## Work item
Leaving out every line that comes before the one containing "Open the liliyagont username link", output the rest of the records exactly, the final line included.

## Dataset records
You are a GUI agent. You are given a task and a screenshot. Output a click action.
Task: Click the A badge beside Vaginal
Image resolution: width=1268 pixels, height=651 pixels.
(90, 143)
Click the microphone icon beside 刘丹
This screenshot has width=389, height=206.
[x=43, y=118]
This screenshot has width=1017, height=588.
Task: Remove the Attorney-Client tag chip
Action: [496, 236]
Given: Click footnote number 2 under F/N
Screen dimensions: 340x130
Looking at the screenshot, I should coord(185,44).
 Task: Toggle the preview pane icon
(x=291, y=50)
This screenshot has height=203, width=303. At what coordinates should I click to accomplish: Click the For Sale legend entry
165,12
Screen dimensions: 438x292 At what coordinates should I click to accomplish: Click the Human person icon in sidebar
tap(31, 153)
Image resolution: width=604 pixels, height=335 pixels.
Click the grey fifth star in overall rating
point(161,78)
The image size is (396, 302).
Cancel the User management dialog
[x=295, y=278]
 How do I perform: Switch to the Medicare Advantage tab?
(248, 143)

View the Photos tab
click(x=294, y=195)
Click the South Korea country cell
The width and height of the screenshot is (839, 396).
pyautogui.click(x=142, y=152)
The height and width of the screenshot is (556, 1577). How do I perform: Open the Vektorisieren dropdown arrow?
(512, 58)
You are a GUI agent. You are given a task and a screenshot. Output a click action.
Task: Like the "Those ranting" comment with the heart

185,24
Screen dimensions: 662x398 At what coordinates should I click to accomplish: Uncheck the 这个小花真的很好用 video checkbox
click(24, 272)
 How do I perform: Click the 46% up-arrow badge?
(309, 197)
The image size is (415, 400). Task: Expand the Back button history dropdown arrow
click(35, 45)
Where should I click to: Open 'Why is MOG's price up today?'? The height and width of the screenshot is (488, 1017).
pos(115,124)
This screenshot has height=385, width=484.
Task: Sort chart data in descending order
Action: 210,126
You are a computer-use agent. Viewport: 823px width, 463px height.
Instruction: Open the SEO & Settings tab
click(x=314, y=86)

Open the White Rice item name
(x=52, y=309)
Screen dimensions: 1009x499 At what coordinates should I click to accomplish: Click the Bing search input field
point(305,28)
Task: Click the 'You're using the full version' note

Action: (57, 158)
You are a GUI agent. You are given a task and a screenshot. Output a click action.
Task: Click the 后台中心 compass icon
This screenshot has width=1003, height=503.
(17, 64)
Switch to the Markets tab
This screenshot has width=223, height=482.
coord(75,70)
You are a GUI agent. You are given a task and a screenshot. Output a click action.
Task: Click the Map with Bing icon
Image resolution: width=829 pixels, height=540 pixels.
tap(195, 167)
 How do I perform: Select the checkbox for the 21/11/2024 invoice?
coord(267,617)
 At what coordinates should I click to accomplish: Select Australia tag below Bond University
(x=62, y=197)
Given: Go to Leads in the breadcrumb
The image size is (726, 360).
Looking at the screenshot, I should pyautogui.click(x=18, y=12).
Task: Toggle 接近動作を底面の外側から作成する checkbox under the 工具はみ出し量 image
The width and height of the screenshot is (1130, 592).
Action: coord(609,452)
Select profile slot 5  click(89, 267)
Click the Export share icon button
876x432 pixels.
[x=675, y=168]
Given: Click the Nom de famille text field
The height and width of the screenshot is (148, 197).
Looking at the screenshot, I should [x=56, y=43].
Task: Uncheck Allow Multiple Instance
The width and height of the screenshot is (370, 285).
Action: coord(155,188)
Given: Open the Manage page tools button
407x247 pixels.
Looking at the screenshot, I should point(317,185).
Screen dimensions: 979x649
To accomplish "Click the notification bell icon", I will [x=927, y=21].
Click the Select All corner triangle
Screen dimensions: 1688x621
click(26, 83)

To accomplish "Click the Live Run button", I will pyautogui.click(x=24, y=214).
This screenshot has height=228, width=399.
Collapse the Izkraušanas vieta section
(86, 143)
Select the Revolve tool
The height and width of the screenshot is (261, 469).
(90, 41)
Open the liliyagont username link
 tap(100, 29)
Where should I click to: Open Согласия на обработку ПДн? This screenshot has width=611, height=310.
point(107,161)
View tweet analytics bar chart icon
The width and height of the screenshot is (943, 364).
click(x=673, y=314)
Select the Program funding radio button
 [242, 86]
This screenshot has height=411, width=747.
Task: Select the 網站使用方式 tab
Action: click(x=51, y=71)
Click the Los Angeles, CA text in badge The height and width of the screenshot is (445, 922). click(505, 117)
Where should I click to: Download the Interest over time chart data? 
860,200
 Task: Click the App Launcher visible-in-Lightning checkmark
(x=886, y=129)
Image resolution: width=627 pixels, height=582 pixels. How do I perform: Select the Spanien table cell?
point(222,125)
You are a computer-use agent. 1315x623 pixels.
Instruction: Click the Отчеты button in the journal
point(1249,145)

## Finished exercise
Open the liliyagont username link
 tap(100, 29)
Where should I click to: Open Согласия на обработку ПДн? This screenshot has width=611, height=310.
point(107,161)
View tweet analytics bar chart icon
The width and height of the screenshot is (943, 364).
click(x=673, y=314)
Select the Program funding radio button
 [242, 86]
This screenshot has height=411, width=747.
Task: Select the 網站使用方式 tab
Action: click(x=51, y=71)
Click the Los Angeles, CA text in badge The height and width of the screenshot is (445, 922). click(505, 117)
Where should I click to: Download the Interest over time chart data? 
860,200
 Task: Click the App Launcher visible-in-Lightning checkmark
(x=886, y=129)
Image resolution: width=627 pixels, height=582 pixels. How do I perform: Select the Spanien table cell?
point(222,125)
You are a computer-use agent. 1315x623 pixels.
Instruction: Click the Отчеты button in the journal
point(1249,145)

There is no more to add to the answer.